I've unearthed a studio workspace
right within the house. There's a story to it. That story is about Wacket
a freed slave who lived with his wife in a stone-walled single roomed house built bermed into the hillside. That room is the back room to the house, and we have often referred to it as the shed.
I made mention of Wacket before
, when talking about our house and the artist Natham "Tod" Gould
When Bruce came upon the house, the "room" was a sqared off space in back of the house. There was no roof, only the walls. Changes took place, a fieldstone floor and drainage were put in, the rock walls pointed and a door and windows added. Wacket's room once again became part of the house.
For a couple of years, Wacket's home had increasingly become that catch-all room that many middle class American homes have.
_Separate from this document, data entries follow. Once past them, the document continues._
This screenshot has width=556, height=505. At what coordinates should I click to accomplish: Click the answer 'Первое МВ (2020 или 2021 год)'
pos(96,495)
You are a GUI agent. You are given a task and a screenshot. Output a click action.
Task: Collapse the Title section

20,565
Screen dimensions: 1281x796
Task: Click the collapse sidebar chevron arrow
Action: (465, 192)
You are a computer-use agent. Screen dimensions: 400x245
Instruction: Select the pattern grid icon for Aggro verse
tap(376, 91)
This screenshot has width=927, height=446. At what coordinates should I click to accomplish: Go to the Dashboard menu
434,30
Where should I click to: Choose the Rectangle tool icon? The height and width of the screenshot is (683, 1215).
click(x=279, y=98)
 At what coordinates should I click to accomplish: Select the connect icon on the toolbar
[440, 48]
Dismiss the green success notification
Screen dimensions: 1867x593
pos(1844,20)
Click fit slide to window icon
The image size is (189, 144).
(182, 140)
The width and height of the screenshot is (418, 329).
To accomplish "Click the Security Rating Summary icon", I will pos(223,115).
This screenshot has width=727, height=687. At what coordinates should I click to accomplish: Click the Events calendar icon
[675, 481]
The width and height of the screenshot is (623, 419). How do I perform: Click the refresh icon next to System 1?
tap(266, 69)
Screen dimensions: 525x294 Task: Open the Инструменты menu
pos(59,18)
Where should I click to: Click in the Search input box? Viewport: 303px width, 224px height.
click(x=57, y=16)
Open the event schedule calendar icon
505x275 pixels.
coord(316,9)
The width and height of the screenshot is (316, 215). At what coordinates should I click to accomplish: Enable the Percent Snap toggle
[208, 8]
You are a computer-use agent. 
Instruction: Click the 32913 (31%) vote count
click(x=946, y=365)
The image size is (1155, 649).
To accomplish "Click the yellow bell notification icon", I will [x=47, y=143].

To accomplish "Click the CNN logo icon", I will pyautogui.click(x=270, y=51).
You know, the room you hate going into and definitely
don't show to company.
This weekend that changed. Everything's been moved out or around; new shelves built; tools put in one place; the Tonka truck
collection neatly displayed; and art supplies brought in from various parts of the house.
Next goal. to get back into painting ~ oil painting this time. That's what winter has prepared for my free time ...or what I have prepared for winter. Wacket's home comprises but a small part of the house. Approximately 14 x 12, with a very high ceiling [compared to the rest of the house] the two trapazoidal windows in the picture bring light into Wacket's space.
I sat in the room tonight to get a sense of the energy of the place. Tried to "see" how Wacket and his wife lived here. This was a man stolen from his homeland, sold into slavery, and yet, like Venture Smith
[whom Wacket may very well have known
], was able to buy his way out and bacame a Freedman. I hope my painting and my work in this space does his memory proper justice.